Challenge: Please rewrite the stretch of entries from the line containing "Click the Apple iOS 14 heat indicator" through the line containing "point(500,141)", changing "magnifier" to "magnifying glass" and leaving everything else the same.

>> START Supplied data

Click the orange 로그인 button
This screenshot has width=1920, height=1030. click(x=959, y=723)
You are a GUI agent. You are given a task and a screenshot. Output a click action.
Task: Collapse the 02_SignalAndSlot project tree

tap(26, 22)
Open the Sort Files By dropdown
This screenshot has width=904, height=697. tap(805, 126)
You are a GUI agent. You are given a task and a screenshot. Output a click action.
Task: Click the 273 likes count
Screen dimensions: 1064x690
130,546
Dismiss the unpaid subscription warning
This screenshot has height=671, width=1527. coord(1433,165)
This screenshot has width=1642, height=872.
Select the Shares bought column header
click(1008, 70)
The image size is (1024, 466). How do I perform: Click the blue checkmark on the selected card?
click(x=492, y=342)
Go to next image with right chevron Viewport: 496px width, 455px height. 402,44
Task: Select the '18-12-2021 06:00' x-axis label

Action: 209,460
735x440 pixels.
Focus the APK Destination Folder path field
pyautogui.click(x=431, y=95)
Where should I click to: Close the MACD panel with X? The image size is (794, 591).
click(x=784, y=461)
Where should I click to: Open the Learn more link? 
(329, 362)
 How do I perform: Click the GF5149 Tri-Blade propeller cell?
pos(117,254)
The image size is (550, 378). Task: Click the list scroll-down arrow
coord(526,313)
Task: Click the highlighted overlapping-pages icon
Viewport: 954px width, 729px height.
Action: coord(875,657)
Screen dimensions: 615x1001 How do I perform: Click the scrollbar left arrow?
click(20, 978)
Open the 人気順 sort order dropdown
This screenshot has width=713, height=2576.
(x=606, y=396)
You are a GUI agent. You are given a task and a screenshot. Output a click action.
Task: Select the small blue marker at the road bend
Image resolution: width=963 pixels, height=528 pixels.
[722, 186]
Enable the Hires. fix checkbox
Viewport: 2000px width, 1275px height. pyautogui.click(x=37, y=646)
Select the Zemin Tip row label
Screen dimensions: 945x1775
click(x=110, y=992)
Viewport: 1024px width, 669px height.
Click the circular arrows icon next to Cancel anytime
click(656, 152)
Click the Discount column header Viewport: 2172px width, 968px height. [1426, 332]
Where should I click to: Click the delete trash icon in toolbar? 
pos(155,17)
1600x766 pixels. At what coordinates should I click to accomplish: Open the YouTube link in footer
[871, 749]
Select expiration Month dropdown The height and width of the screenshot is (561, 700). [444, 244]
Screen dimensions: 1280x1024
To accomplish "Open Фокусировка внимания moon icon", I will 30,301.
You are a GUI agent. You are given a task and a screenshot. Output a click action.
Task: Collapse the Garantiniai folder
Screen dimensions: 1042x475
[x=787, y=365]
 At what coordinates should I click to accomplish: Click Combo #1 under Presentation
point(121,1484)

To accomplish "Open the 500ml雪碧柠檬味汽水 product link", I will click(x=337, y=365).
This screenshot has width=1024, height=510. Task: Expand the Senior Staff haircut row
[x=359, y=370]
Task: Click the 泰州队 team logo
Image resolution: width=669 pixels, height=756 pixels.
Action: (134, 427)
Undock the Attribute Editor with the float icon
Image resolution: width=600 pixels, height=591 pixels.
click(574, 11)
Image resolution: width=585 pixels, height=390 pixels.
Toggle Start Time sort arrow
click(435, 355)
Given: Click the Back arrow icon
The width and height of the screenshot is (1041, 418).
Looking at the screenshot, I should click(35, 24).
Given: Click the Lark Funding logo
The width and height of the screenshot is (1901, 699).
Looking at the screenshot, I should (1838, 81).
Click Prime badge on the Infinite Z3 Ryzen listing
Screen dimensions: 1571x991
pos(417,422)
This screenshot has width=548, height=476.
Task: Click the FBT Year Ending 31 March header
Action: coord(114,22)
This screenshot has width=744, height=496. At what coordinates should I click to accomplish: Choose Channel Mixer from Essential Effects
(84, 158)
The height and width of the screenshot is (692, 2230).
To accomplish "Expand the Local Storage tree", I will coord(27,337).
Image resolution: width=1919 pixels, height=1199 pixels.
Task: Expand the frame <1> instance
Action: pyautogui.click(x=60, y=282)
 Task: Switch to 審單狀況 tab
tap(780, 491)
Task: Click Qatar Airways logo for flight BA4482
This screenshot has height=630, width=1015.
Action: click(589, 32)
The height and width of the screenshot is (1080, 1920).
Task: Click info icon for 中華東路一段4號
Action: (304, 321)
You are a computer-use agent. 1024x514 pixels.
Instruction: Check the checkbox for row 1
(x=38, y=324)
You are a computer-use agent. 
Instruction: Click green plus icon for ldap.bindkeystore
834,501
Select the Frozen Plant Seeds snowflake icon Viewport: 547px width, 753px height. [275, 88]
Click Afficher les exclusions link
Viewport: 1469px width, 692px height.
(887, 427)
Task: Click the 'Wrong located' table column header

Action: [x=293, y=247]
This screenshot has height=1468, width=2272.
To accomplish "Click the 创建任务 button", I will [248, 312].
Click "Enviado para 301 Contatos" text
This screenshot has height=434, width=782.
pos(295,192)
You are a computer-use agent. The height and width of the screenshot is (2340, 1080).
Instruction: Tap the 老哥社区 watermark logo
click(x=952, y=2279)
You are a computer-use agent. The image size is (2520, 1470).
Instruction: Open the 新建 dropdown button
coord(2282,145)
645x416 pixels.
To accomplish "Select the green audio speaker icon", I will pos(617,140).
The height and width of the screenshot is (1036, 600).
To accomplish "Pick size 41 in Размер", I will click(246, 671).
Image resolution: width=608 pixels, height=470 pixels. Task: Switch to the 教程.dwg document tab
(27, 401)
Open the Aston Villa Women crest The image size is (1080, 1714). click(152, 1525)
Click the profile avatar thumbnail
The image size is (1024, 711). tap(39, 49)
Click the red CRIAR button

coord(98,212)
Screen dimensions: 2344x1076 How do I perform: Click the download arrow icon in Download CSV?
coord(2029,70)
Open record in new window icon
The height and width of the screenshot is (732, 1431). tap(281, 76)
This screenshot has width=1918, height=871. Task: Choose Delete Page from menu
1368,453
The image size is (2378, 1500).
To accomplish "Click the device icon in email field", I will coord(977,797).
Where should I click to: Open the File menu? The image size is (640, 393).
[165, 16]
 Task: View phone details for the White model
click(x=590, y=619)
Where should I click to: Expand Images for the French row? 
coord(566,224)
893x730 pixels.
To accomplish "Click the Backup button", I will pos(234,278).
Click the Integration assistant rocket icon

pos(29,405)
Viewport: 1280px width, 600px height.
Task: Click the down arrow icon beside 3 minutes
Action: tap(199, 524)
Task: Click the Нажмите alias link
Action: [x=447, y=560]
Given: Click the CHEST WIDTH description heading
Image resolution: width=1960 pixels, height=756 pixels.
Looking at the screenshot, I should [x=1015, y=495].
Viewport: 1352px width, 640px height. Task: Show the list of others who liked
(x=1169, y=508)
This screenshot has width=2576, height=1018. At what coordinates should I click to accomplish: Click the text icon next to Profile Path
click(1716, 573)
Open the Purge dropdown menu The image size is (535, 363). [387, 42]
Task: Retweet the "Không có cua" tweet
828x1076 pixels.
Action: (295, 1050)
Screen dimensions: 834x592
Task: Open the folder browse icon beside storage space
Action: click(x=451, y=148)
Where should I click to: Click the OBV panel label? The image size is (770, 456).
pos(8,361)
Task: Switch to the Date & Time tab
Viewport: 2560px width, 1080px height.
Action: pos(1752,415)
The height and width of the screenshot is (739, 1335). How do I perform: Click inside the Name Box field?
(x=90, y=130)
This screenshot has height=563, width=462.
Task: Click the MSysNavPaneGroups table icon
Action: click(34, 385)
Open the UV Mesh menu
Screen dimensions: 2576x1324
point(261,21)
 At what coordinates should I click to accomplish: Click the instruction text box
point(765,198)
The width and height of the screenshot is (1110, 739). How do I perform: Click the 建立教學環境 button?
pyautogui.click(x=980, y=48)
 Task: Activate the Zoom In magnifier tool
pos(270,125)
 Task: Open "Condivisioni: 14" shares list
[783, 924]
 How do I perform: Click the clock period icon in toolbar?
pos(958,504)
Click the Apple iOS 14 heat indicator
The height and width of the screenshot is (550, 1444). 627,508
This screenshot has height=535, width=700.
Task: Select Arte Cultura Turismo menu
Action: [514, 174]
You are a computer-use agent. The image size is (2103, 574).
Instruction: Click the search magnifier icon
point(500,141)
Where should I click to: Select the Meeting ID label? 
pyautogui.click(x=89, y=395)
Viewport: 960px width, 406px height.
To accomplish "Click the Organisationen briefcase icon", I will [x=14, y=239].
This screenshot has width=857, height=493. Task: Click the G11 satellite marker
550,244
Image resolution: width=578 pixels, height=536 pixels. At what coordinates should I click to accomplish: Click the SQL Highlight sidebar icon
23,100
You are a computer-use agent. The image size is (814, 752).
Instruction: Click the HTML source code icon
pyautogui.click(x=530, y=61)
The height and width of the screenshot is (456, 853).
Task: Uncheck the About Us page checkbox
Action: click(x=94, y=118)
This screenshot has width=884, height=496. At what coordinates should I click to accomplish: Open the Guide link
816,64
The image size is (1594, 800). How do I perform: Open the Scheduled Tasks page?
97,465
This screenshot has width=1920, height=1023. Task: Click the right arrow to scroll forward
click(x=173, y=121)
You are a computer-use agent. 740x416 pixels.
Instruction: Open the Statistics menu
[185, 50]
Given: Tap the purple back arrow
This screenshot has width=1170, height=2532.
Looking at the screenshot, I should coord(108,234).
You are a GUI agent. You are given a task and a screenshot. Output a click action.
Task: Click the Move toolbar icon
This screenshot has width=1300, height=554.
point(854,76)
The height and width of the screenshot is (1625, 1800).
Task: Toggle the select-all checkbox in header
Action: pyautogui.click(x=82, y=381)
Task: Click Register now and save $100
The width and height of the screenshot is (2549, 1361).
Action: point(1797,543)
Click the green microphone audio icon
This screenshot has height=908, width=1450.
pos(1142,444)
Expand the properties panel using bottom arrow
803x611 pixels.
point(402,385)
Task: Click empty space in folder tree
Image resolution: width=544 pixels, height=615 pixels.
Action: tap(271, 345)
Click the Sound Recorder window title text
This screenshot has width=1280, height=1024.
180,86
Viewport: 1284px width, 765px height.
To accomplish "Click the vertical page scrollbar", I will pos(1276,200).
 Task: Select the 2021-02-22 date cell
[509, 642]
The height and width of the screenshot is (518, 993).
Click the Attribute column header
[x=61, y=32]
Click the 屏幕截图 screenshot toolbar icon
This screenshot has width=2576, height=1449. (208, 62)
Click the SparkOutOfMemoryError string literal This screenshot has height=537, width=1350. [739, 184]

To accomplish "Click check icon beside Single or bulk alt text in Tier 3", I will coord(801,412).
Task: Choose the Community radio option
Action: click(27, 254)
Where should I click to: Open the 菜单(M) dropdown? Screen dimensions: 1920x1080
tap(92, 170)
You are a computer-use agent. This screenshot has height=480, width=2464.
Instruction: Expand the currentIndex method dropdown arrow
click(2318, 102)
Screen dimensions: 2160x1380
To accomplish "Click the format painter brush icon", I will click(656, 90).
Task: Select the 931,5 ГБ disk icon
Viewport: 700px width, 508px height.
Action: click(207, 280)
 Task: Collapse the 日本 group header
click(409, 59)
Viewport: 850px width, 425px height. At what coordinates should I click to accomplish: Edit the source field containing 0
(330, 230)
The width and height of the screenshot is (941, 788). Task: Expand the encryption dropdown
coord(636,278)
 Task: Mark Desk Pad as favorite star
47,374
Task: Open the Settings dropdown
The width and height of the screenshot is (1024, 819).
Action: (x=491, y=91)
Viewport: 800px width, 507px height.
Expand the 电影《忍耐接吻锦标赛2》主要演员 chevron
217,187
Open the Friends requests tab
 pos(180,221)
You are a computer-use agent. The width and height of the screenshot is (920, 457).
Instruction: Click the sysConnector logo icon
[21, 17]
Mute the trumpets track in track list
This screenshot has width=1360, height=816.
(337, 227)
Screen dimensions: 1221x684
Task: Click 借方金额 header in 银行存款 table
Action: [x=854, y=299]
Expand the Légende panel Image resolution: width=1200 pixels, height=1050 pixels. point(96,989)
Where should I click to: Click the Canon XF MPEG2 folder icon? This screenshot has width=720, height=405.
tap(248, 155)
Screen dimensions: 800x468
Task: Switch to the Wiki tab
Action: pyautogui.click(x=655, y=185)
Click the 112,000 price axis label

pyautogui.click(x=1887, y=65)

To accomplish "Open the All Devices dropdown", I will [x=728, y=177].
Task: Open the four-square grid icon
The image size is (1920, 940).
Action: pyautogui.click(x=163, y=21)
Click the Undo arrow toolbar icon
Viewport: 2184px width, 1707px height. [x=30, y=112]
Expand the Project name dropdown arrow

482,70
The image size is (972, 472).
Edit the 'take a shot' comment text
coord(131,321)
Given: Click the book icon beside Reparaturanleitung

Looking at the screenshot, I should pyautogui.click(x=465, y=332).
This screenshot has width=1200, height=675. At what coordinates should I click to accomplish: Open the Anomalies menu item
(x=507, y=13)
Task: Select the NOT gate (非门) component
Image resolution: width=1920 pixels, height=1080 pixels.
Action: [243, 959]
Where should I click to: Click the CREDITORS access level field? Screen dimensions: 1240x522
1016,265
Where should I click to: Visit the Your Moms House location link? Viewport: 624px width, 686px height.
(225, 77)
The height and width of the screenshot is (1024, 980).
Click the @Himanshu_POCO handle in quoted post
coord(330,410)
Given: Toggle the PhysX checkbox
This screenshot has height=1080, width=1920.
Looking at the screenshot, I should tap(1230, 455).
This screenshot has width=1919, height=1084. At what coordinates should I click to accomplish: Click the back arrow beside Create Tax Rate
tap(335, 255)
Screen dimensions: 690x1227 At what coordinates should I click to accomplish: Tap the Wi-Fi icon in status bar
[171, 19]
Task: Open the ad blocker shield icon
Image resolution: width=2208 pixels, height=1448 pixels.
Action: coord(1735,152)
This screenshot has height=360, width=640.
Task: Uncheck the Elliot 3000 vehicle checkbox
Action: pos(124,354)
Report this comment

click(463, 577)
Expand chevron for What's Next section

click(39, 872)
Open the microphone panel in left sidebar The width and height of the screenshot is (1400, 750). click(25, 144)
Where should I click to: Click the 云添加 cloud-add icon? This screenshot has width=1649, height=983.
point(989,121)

>> END Supplied data

Finished answer:
Click the Apple iOS 14 heat indicator
The height and width of the screenshot is (550, 1444). 627,508
This screenshot has height=535, width=700.
Task: Select Arte Cultura Turismo menu
Action: [514, 174]
You are a computer-use agent. The image size is (2103, 574).
Instruction: Click the search magnifying glass icon
point(500,141)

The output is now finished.